The luxury brand will acquire the handbag maker with hopes of fueling growth for Coach’s own specialty stores.

(Bloomberg)—Coach Inc. agreed to buy handbag maker Kate Spade & Co. for $2.4 billion following months of talks, helping the luxury brand cope with an industry racked by deep discounting and sluggish demand.

The $18.50-a-share transaction represents a premium to Kate Spade’s price when deal speculation first surfaced in December, but it’s well below the amount investors were betting on in more recent months.

The long-anticipated deal brings a high-profile brand to Coach, No. 168 in the newly released Internet Retailer 2017 Top 500, and may help remedy the handbag industry’s broader woes. The companies have struggled to get customers to pay full price, and a reliance on the beleaguered department-store channel has hurt sales.
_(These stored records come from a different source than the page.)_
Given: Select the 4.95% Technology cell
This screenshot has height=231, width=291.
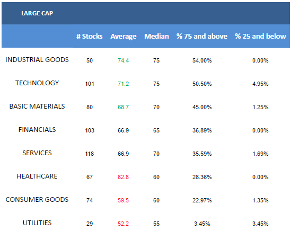Looking at the screenshot, I should 260,84.
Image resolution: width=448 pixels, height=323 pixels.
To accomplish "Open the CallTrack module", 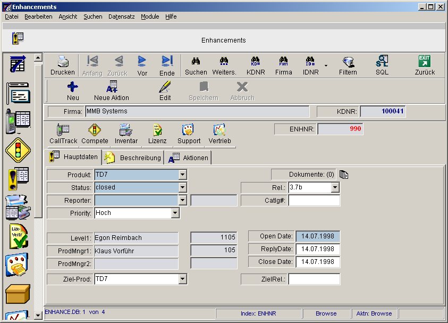I will click(63, 131).
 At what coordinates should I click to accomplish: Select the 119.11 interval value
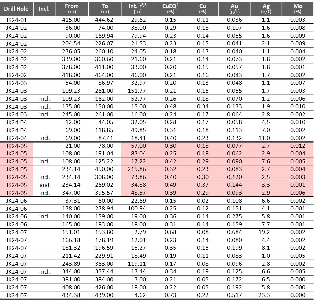(137, 264)
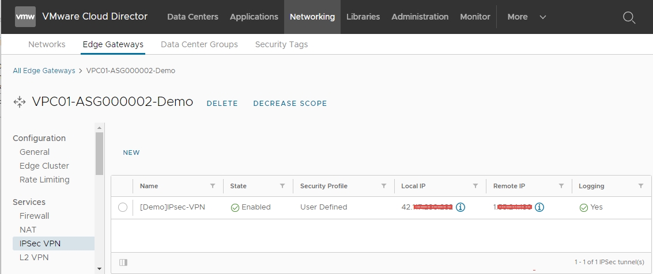Viewport: 653px width, 274px height.
Task: Click the Remote IP info icon
Action: [x=539, y=207]

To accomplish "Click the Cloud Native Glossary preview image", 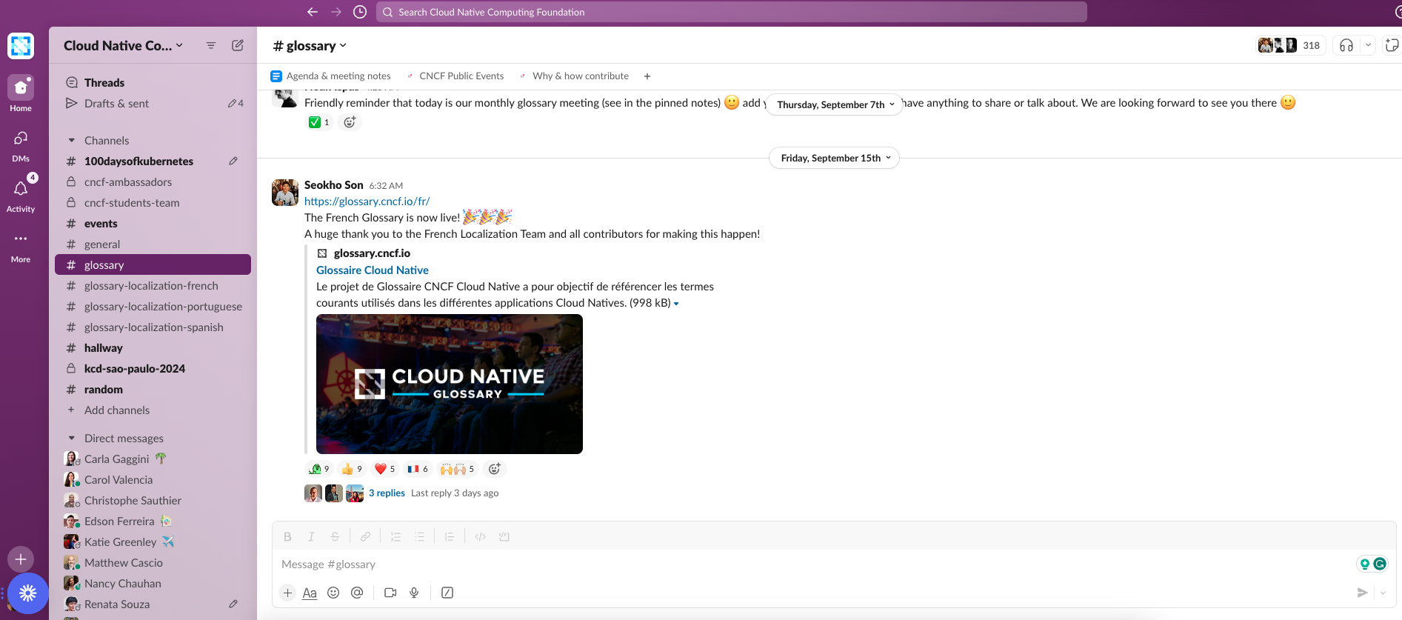I will tap(449, 384).
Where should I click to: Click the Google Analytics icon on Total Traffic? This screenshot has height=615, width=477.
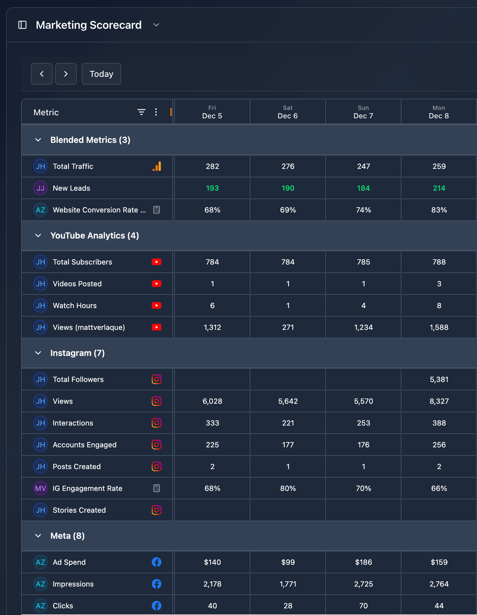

That’s led Coach and others to focus more on its own specialty stores, an area where it hopes to use Kate Spade (No. 124) to fuel growth.

“Coach’s extensive experience in opening and operating specialty retail stores globally, and brand building in international markets, can unlock Kate Spade’s largely untapped global growth potential,” Victor Luis, CEO of Coach, said in a statement.

The takeover price is 27.5% above Kate Spade’s closing price on Dec. 27, the day that reports about a possible sale first appeared. As deal speculation raged in February, the shares climbed above $24, a sign investors expected to get a much richer price than they ultimately received.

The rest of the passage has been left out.